Abiy Ahmed has won two important votes. In March 2018, Ethiopia’s now defunct ruling coalition made him prime minister. Last October, Norway’s Nobel committee, impressed by his subsequent actions on human rights and conclusion of a peace deal with Eritrea, picked him as winner of the 2019 Nobel Peace Prize.
Now Mr Abiy must win the election that really counts — in August, when he and his newly formed Prosperity party face the Ethiopian people in a general election. If the exercise is free and fair, as Mr Abiy has promised, there is no guarantee he or his party will win it.
What happens in Ethiopia matters. After 15 years of near double-digit growth, Africa’s second-most populous country, with nearly 114m people, has left behind its famine-stricken image and become a talisman for development.

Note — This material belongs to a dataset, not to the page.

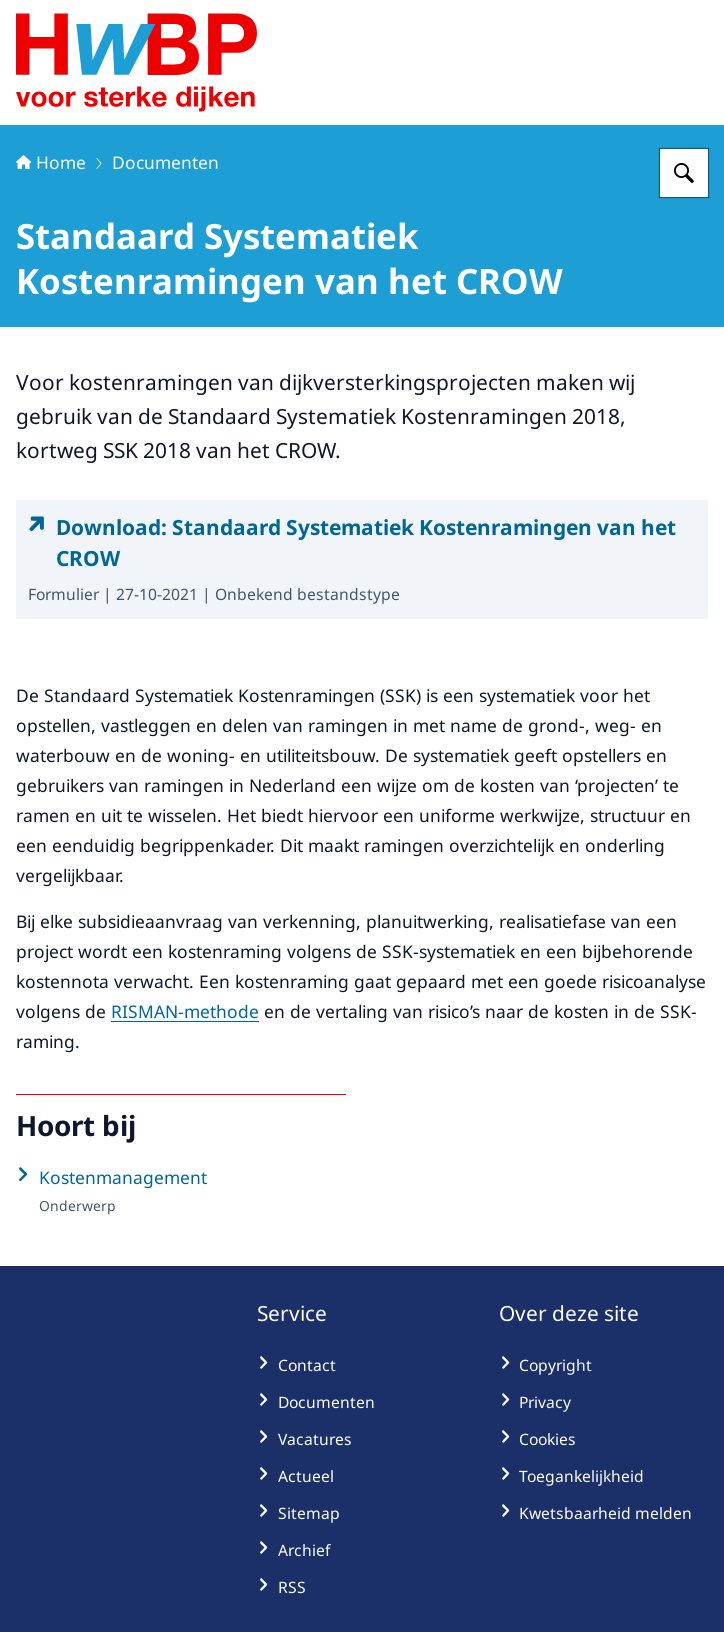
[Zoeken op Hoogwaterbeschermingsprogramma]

Though still very poor, the country has made huge strides in health, education and poverty reduction. Life expectancy has gone from 52 at the turn of the century to 67. The economy has grown more than 10-fold in the same period. Despite complaints that the elite has enriched itself, Ethiopia has one of the most even distributions of income on the continent.
This happy narrative is undermined by one thing: the political reality. While Mr Abiy is still feted abroad, his image at home has taken a battering. The peace process with Eritrea has stalled. Opponents say Mr Abiy is egotistical, even power-hungry. “We fought against a one-party dominated system,” says Jawar Mohamed, a former ally turned political rival. “Now he’s trying to create a one man-dominated system.”
The Addis Standard, a monthly magazine, accuses Mr Abiy of filling up the jails again with political prisoners and carrying out military bombardment of armed opposition forces in Oromia, the most populous region. The government, reeling from ethnic vitriol on the airwaves, has passed a controversial law curbing hate speech.
Much of the backlash relates to a complex tussle between Mr Abiy, an “Ethiopianist” who stresses the unity of the state, and those who see the nation through an ethnic lens. Visitors referring to Ethiopia as a “nation” are often told that, under the constitution, it is a “nation of nations”.
The 1995 constitution, enacted after the 1991 overthrow of a ruinous Marxist regime, emphasised ethnicity by dividing the country into nine supposedly ethnically integral regions. This was partly designed to camouflage the fact that, in reality, the country was being run by Tigrayans, who make up only 6 per cent of the population, but who led the revolution and implemented the reforms that brought spectacular growth.
Mr Abiy, in a policy that looks laudable from afar, has sought to de-emphasise the importance of ethnicity. He has advanced a concept of medemer, an Amharic word meaning “synergy”, variously mocked as vacuous or criticised as a dangerous grab for power in the name of national unity.
Mr Abiy has also disbanded the Ethiopian People’s Revolutionary Democratic Front, the former ruling coalition made up of ethnic parties from Oromia, Amhara, Tigray and the Southern Nations. He has replaced it with an economically centrist, non-ethnic Prosperity party.
His advisers insist this was the right thing to do, bringing previously excluded minorities into the political process. But the Tigrayan political establishment, largely purged by Mr Abiy, has refused to join.
In other regions too, Mr Abiy’s message of unity has backfired. Ironically, opposition is among the most severe in Oromia, his own region, which in 2018 wildly celebrated Mr Abiy’s ascent as a victory for a long marginalised people.
Now he stands accused of betraying those aspirations by stressing an Ethiopianist agenda. Lemma Megersa, former president of the Oromo region, has fallen out with him as a result. Now defence minister, Mr Lemma opposes Mr Abiy’s hurried formation of the Prosperity party. If Mr Lemma were to quit the government, it could seriously erode Mr Abiy’s electoral chances in Oromia, and nationally.
Tensions are inevitable. Mr Abiy has taken the lid off decades of repression. He invited back groups that once sought to overthrow the state by force. Still, critics may be right that the transition has been botched.
Mr Abiy does have incumbency on his side. His party controls the state machinery and finances. Assuming elections go ahead in August — and they could yet be derailed — his party might well scrape a victory. That would give Mr Abiy five more years. At the end of that period, it will be interesting to see if the Nobel committee has any regrets.